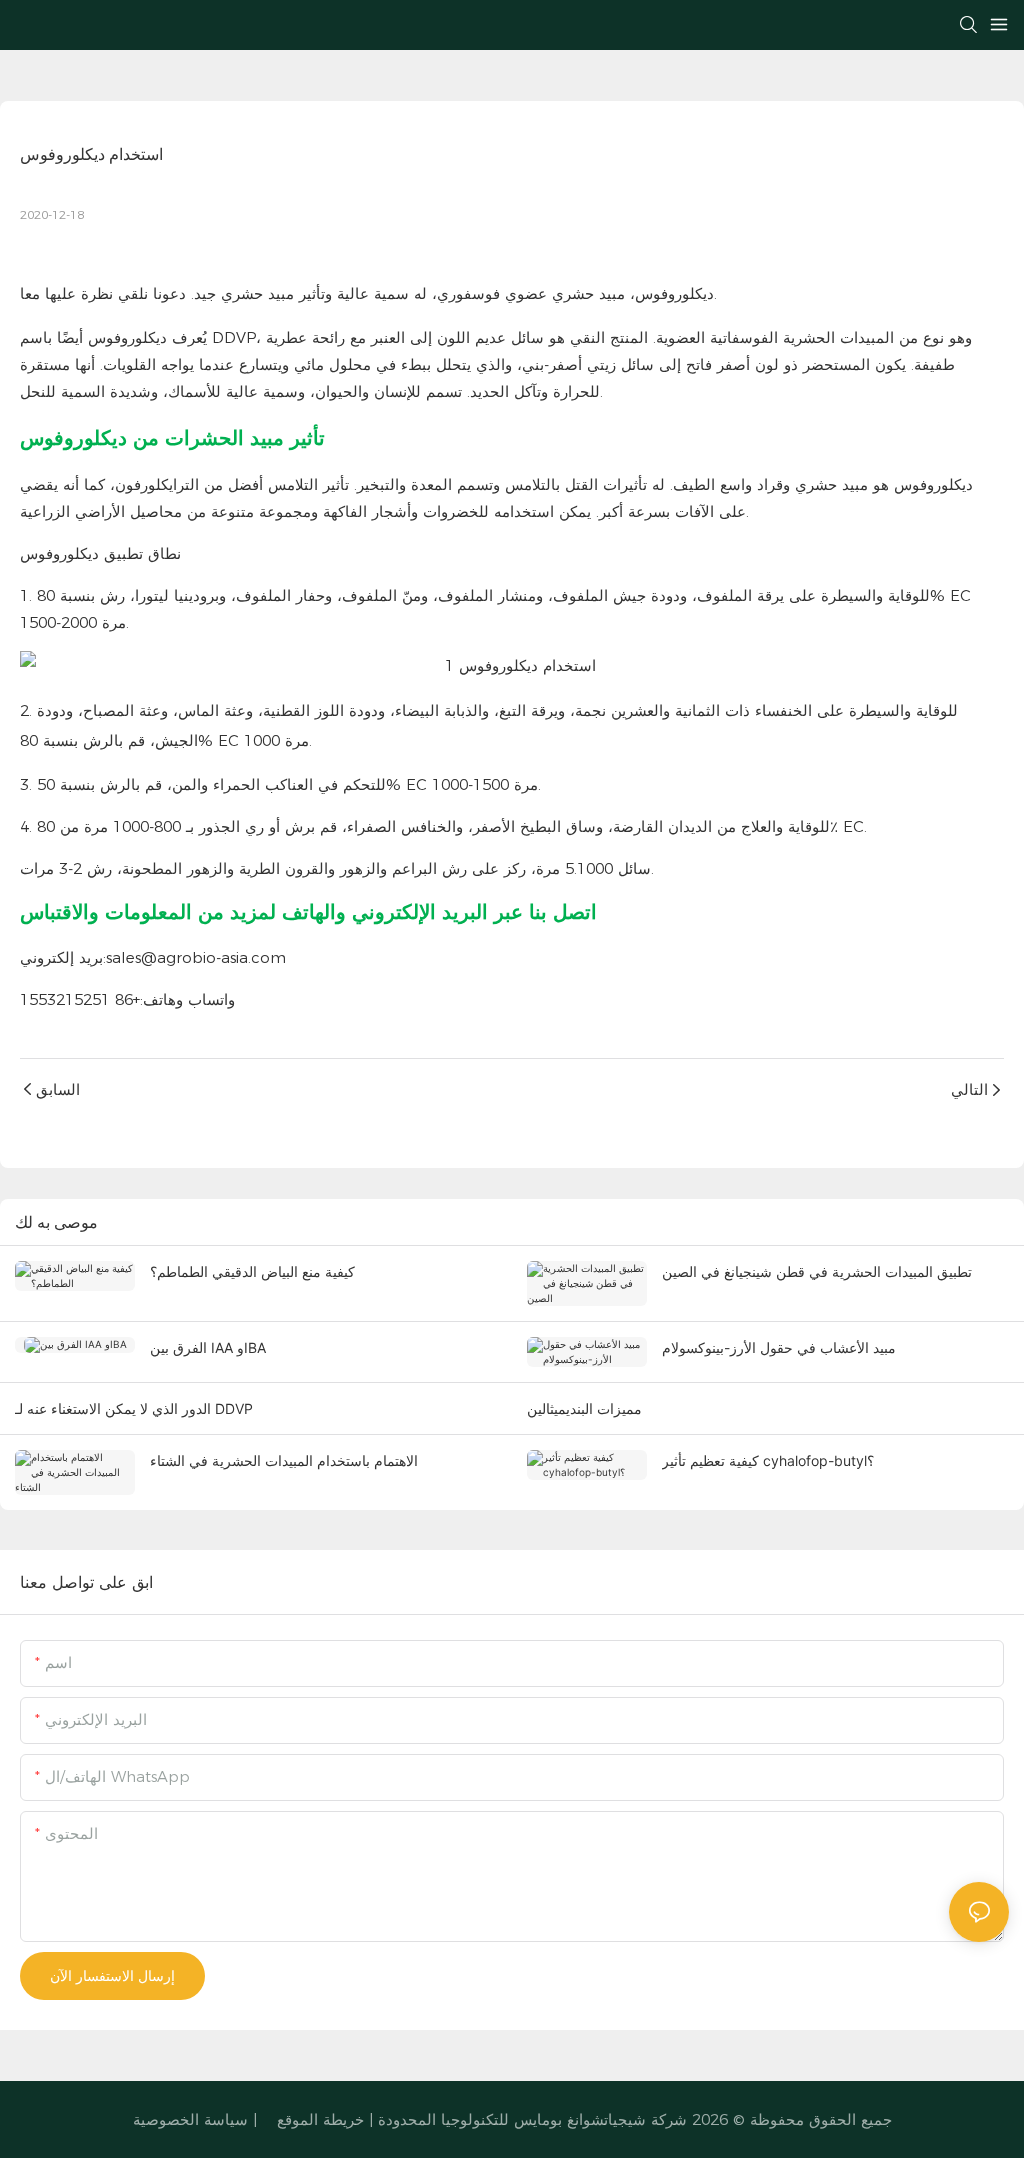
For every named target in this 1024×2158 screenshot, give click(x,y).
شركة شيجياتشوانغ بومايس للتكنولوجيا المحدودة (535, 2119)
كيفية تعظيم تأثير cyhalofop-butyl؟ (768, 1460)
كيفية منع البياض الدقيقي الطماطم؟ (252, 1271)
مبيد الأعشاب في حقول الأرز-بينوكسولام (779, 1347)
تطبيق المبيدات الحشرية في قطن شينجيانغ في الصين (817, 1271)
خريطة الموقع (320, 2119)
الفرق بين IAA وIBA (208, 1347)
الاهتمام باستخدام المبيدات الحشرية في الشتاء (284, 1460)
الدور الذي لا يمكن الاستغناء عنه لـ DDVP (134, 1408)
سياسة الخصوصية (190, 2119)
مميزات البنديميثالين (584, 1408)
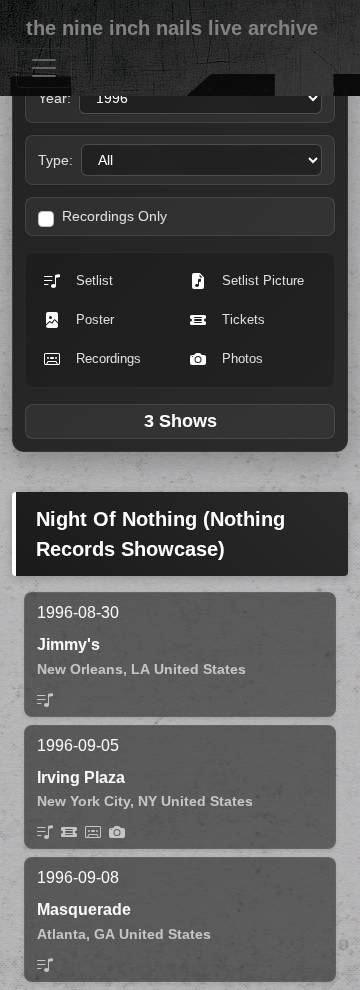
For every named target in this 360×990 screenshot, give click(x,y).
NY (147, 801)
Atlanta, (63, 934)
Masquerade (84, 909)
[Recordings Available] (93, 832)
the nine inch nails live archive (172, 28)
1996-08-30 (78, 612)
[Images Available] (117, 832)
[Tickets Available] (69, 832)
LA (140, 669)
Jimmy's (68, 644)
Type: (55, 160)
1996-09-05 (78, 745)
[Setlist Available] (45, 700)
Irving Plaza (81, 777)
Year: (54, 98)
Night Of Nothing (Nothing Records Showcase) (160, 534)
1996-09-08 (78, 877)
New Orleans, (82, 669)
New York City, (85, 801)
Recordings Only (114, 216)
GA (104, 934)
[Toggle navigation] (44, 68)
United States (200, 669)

-- -- --

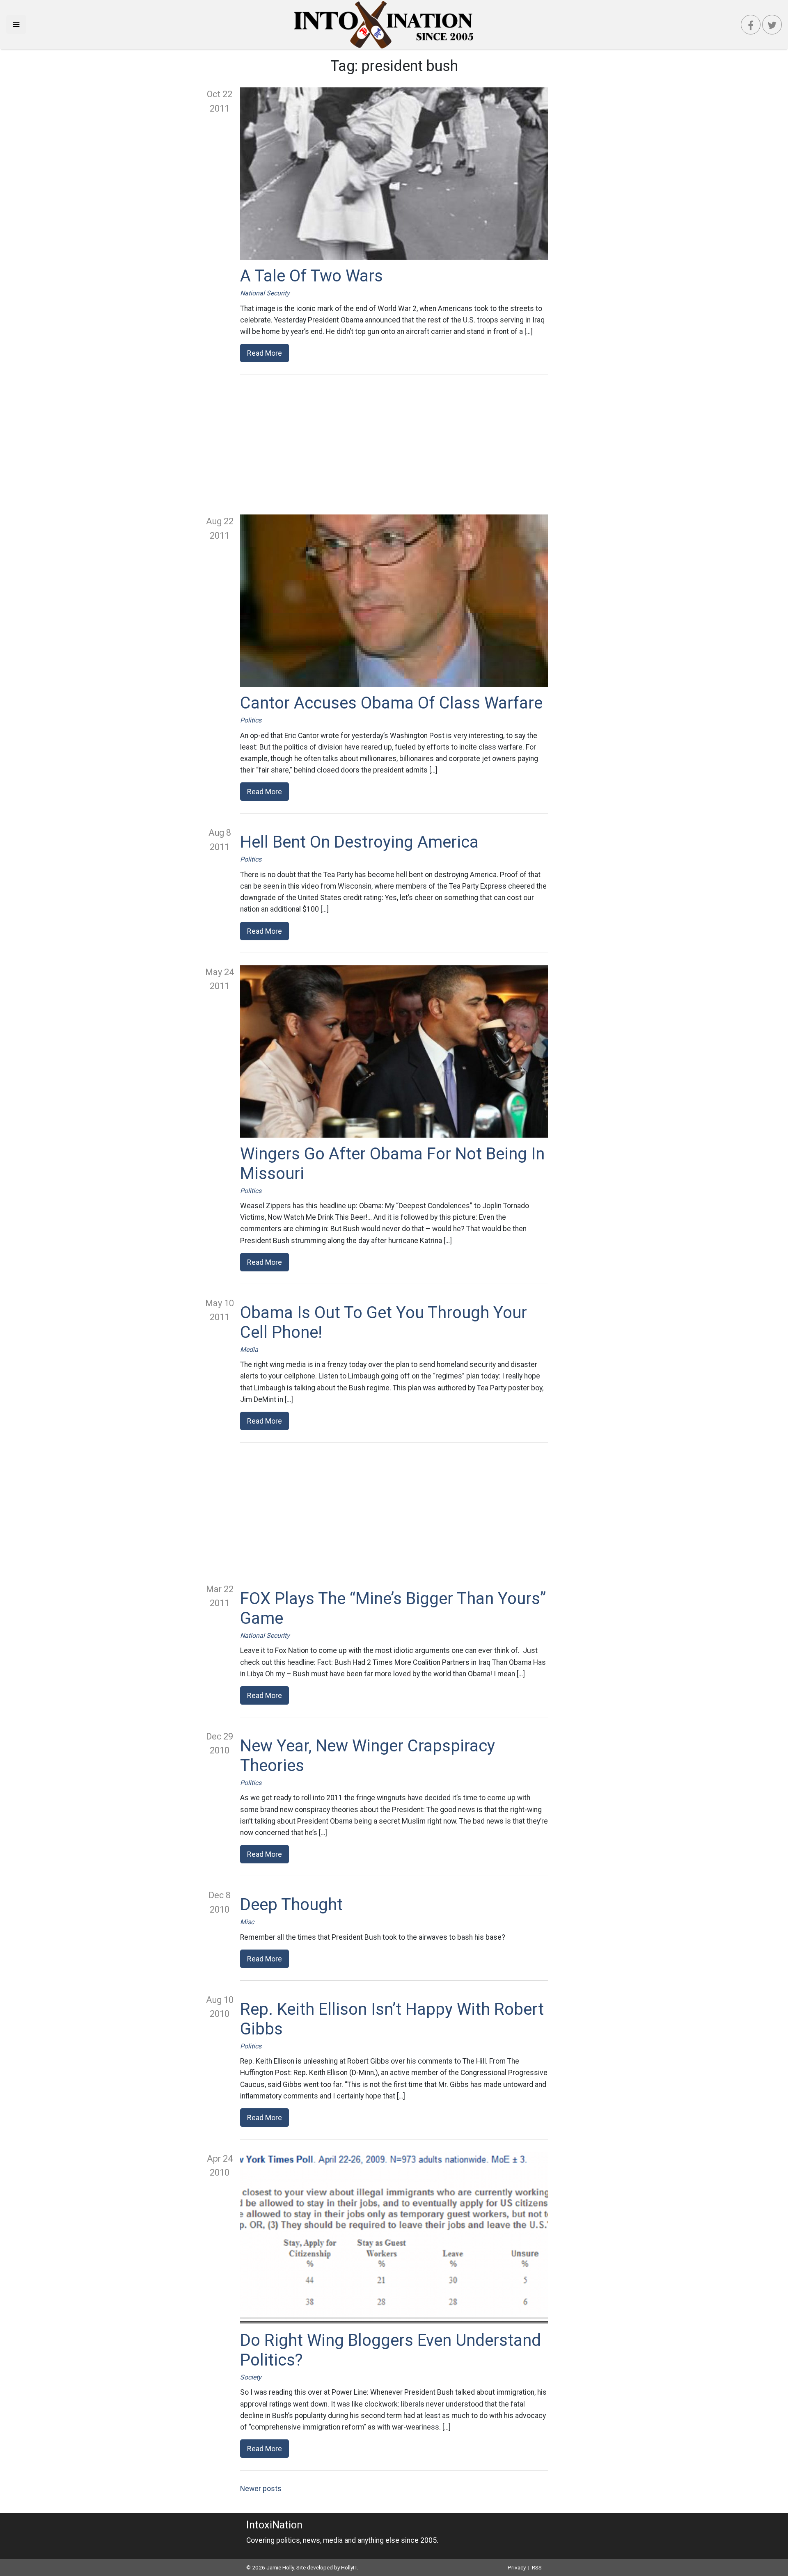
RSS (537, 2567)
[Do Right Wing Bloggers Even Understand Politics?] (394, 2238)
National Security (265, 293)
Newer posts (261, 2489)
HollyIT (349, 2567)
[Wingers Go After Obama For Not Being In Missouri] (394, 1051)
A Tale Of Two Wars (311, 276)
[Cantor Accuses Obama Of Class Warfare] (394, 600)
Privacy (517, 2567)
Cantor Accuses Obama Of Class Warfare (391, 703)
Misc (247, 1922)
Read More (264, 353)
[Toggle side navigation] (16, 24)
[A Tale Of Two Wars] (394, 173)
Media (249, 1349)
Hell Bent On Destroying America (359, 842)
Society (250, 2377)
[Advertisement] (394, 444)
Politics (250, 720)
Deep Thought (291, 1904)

-- -- --

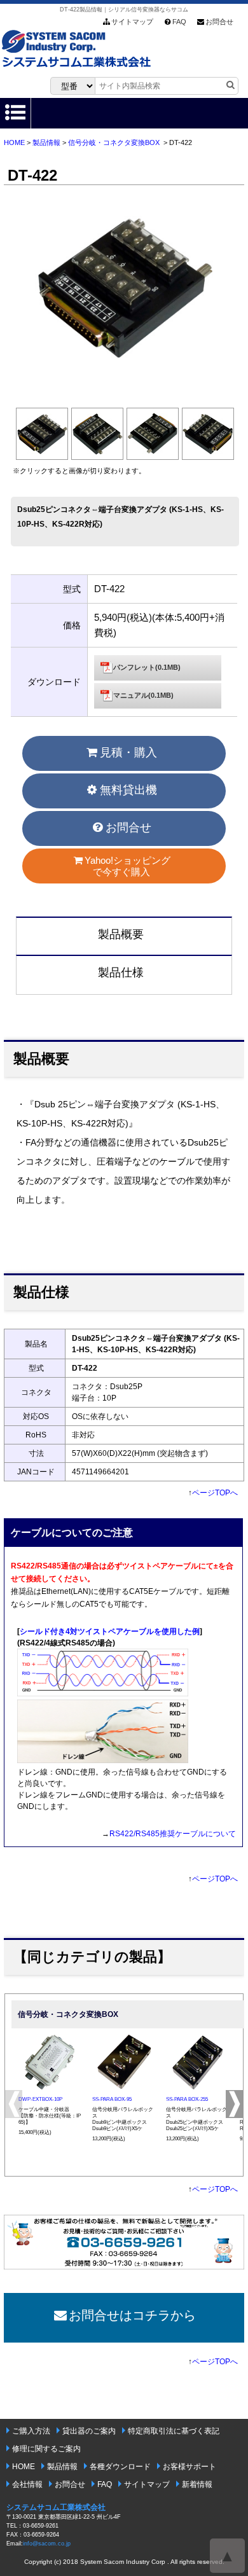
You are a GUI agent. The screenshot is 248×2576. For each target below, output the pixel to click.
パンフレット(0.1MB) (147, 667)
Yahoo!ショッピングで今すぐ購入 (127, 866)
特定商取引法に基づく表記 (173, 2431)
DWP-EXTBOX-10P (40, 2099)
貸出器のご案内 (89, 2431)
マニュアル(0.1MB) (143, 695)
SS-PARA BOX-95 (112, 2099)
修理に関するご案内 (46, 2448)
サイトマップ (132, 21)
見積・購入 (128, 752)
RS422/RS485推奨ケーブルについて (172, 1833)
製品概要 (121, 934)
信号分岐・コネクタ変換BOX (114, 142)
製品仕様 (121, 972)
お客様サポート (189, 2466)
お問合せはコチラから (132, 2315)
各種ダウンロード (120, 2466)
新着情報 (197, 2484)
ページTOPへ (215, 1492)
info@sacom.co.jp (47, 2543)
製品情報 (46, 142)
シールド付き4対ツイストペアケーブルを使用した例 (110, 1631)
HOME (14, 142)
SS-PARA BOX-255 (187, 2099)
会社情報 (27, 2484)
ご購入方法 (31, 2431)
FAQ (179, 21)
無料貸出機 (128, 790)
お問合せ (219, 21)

-- -- --

> TO DO: The expected output is one number: how many lines of the data above hold the string "Accuses".

> TASK OUTPUT: 2